The vessel's Navy service did not prove nearly as successful as her duty with the Army, amounting to only some six weeks on patrol without action before chronic flooding caused her total loss in a forced beaching. Following the fall of Vicksburg in the summer of 1863, Lavinia Logan seems to have returned to private hands for a time. In any case, the Union Navy acquired the vessel at Louisville, Kentucky, in the spring of 1864; and, on 26 May of that year, Rear Admiral David D. Porter wrote to Secretary of the Navy Gideon Welles reporting the purchase and recommending that her name be changed to Antelope. Apparently, he had acquired the ship to meet Rear Admiral Farragut's need for light-draft gunboats and had her hull covered with iron plates by naval shipfitters at Mound City, Illinois.

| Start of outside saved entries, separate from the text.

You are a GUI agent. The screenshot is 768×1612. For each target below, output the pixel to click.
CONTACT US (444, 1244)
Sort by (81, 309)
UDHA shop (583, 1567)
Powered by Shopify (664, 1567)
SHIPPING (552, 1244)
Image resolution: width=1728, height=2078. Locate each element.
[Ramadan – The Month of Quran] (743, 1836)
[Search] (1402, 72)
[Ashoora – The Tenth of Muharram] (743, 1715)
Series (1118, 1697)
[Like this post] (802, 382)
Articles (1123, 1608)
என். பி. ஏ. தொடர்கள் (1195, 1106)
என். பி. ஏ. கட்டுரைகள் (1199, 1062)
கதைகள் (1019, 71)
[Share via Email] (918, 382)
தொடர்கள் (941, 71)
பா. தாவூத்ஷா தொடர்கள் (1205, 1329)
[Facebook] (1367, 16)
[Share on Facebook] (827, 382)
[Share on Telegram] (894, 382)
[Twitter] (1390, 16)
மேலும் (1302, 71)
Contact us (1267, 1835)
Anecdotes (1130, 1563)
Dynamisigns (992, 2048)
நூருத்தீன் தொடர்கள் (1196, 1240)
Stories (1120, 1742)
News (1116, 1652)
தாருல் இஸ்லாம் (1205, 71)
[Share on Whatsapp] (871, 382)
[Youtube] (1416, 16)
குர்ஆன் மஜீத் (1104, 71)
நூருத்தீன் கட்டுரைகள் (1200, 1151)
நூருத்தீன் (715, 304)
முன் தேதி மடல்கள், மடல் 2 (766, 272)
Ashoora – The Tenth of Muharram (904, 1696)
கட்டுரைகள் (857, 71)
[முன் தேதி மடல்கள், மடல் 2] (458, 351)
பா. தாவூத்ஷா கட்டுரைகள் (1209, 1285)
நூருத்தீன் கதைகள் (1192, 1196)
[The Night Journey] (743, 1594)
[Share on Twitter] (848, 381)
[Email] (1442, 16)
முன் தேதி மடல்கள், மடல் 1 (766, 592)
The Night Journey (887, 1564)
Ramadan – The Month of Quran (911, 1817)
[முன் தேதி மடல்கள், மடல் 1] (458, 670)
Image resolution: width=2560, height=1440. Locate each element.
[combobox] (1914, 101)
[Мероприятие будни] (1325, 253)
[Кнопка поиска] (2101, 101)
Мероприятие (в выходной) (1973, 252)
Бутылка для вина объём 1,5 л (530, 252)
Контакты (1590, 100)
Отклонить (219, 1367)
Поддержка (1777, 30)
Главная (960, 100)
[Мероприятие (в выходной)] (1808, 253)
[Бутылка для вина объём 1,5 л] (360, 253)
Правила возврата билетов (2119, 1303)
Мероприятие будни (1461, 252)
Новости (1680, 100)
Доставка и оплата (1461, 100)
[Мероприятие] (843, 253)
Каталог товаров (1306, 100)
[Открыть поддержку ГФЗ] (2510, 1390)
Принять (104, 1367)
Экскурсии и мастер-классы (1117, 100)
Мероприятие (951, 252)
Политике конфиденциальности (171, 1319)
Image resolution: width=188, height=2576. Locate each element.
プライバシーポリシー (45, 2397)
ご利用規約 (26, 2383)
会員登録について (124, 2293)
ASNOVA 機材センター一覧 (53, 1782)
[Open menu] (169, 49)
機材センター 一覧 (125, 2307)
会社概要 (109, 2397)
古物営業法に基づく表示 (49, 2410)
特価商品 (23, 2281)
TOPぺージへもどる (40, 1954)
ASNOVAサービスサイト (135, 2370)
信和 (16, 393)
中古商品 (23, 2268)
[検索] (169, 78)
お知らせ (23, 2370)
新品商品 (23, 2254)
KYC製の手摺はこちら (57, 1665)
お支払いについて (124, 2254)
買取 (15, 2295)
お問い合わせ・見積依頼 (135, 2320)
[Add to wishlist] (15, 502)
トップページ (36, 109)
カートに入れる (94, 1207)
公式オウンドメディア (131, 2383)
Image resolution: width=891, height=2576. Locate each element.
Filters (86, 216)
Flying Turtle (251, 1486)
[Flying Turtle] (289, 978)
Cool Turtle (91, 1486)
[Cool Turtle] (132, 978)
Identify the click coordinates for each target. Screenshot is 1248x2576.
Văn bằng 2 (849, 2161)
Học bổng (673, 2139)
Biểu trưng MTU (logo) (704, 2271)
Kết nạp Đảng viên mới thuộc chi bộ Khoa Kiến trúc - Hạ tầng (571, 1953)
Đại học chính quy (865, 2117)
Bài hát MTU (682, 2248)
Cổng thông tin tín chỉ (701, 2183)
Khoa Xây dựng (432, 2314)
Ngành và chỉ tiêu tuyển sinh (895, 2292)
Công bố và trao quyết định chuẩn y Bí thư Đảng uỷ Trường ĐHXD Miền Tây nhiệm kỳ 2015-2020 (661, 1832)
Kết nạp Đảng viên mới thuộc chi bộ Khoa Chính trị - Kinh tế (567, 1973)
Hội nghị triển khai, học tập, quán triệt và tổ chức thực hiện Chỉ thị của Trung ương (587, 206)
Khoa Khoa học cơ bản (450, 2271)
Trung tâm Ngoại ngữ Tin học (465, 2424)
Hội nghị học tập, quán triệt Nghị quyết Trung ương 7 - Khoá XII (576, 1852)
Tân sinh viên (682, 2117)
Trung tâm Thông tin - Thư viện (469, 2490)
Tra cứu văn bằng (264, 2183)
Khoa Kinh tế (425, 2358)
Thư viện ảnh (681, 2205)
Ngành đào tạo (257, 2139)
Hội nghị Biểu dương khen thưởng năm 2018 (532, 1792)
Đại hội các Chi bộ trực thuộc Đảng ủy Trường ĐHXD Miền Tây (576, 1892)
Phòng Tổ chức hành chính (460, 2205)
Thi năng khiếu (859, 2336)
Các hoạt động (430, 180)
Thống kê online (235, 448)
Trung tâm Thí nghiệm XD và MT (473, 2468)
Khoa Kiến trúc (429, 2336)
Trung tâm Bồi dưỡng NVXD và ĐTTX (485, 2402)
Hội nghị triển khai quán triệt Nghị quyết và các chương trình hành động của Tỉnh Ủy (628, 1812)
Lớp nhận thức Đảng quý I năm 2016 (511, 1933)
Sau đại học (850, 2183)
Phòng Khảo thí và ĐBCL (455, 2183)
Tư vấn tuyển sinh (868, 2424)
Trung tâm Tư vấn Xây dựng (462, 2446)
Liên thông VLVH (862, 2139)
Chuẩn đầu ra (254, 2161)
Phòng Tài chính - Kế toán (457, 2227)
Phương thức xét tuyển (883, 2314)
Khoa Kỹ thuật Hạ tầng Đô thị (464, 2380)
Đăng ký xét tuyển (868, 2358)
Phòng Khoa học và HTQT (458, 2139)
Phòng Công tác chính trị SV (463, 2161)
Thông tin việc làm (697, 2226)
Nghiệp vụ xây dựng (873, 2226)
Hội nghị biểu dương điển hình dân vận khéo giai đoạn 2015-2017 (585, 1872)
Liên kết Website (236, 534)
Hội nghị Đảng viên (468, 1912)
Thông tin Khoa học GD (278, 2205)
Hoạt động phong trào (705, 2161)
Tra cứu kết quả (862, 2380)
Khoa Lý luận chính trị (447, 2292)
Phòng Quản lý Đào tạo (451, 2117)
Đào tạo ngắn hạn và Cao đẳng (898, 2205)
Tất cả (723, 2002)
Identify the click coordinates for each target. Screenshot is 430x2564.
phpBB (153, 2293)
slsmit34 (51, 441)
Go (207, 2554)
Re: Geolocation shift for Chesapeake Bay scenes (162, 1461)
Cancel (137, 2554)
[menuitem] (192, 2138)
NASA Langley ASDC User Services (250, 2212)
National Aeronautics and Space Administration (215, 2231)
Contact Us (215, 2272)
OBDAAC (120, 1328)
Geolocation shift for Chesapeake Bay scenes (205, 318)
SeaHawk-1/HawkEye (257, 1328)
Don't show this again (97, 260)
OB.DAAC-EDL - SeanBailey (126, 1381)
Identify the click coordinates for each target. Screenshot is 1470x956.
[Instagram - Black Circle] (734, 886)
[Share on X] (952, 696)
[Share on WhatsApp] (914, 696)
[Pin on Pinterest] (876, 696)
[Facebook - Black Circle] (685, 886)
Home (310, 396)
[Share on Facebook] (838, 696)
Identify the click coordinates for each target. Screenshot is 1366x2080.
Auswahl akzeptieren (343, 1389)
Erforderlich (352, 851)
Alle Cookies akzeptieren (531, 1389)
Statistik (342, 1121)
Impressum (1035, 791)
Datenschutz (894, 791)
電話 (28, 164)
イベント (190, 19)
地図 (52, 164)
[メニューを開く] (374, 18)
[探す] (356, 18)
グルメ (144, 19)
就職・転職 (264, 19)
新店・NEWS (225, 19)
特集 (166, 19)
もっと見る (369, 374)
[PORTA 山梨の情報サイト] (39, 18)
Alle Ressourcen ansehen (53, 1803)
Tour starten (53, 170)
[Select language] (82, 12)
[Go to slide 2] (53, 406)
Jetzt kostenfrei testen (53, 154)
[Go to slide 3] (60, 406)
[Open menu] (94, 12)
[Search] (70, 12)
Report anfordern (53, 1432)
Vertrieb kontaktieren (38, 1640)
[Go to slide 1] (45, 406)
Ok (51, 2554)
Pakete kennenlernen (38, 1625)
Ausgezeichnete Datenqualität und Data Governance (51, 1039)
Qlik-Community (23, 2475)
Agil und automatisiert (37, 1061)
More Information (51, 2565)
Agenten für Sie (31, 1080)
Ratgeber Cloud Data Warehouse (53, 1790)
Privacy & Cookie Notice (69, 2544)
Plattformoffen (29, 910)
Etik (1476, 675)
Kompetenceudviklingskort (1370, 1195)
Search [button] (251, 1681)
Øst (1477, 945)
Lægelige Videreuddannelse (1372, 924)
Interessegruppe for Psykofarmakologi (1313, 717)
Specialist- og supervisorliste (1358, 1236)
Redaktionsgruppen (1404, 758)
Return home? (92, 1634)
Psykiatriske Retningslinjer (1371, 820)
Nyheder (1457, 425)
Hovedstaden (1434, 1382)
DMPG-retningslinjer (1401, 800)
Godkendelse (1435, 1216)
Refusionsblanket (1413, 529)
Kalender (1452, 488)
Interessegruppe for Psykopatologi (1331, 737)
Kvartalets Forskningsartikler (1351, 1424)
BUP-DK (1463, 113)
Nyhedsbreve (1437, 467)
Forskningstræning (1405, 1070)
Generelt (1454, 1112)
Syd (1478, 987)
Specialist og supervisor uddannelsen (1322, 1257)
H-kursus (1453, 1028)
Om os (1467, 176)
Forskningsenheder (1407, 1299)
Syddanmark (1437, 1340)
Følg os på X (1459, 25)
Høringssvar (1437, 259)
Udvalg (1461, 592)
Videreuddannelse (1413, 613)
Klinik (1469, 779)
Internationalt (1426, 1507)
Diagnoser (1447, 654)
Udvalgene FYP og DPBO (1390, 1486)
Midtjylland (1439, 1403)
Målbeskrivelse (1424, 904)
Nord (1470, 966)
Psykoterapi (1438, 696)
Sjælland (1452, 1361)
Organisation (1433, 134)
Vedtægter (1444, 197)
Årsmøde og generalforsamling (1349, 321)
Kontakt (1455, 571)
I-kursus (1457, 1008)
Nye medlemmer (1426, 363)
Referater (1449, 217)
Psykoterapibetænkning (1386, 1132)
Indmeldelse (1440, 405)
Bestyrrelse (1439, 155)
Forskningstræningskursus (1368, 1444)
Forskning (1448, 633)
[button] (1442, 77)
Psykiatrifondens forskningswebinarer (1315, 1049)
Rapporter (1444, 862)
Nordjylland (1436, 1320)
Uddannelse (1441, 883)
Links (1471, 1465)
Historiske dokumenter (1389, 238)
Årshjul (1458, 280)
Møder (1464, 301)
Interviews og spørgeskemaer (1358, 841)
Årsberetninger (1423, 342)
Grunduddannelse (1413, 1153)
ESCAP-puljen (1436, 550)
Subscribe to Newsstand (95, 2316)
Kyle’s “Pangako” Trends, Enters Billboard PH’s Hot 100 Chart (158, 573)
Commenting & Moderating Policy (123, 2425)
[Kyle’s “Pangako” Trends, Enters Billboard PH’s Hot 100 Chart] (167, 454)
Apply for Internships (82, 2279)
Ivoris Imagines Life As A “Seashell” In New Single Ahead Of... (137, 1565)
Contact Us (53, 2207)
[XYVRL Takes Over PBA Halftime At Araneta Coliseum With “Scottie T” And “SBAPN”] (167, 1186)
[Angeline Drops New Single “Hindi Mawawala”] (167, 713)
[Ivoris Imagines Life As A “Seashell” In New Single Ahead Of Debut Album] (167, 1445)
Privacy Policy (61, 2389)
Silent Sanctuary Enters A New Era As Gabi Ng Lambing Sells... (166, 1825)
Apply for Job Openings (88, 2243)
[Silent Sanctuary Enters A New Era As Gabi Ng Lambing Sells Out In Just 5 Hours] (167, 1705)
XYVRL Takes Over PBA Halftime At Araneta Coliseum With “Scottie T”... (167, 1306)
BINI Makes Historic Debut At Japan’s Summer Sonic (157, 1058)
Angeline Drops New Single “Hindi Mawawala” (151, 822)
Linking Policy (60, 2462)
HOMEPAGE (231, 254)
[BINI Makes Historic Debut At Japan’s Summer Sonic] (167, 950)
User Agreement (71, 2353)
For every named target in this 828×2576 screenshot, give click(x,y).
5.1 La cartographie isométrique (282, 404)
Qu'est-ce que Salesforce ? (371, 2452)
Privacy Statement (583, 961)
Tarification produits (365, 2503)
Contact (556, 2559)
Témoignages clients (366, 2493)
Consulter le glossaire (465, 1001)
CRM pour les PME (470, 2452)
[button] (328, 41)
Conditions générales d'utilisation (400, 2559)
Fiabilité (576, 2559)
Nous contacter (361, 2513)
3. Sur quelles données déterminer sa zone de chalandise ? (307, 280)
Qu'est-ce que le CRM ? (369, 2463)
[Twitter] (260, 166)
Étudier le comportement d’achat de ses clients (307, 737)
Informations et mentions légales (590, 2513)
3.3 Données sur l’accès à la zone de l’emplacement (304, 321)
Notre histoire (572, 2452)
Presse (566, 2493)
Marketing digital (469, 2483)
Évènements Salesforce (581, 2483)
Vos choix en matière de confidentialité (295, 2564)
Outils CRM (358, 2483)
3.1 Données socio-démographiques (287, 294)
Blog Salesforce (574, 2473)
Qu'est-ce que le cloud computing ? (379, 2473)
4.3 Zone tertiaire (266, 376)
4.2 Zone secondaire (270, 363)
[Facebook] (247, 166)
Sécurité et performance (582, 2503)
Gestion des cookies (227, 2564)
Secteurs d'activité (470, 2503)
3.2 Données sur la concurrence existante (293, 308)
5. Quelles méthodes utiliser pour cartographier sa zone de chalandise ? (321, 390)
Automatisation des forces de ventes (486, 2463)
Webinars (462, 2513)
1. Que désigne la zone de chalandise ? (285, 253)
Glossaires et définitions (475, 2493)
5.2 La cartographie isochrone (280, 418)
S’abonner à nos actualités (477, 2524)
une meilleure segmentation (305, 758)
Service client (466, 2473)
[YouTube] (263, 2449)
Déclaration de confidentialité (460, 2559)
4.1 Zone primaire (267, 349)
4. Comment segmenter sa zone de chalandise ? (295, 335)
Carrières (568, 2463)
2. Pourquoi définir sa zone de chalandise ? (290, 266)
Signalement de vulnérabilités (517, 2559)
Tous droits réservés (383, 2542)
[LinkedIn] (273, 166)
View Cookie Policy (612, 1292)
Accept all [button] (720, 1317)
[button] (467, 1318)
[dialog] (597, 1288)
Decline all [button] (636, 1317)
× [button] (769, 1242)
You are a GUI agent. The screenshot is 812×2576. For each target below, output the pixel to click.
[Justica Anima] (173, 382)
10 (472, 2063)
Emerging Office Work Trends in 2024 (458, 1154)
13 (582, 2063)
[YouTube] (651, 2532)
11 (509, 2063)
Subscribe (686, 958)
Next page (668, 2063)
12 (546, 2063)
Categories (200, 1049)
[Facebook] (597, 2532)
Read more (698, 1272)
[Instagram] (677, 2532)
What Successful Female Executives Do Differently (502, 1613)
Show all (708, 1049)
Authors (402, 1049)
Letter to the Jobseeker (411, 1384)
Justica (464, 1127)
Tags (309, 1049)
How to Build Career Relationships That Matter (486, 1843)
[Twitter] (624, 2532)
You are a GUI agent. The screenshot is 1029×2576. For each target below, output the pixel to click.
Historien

Antelope first appears on the list of vessels composing the West Gulf Blockading Squadron on 15 August 1864 with the notation that she was then at New Orleans, Louisiana. Her service in this role proved exceptionally short-lived. Within three weeks of entering service Antelope began to chronically flood. The paperwork on her purchase was finally completed on 31 August 1864. By 4 September, under command of Acting Master John Ross, she was at Pass a l’Outre where she had relieved the sidewheeler Meteor. While there, she began taking on considerable water; and her leaks steadily increased. An inspection of the inside of her hull revealed that ". . . the leak was not confined to any one place, but extended to all parts of the bottom sides." After she had been on station for a full week, Ross reported ". . . the condition of the vessel and that I was obliged to keep up 60 pounds of steam to work the steam pumps, as we could not keep her free by the hand pumps."

The ship was relieved as soon as possible and ordered back to New Orleans for repairs. On the evening of 22 September, during her trip upriver, Antelope came upon the Army transport Suffolk—abandoned and in a sinking condition—and towed her to shoal water where she would be safe on the flats. Antelope then resumed her ascent of the river. About 4:30 a.m. on 23 September 1864 Ross learned his ship was sinking. He ordered the helm hard aport to beach her. While filling rapidly, Antelope grounded enabling her crew to save her ordnance and equipment. No record of efforts to salvage the ship has been found.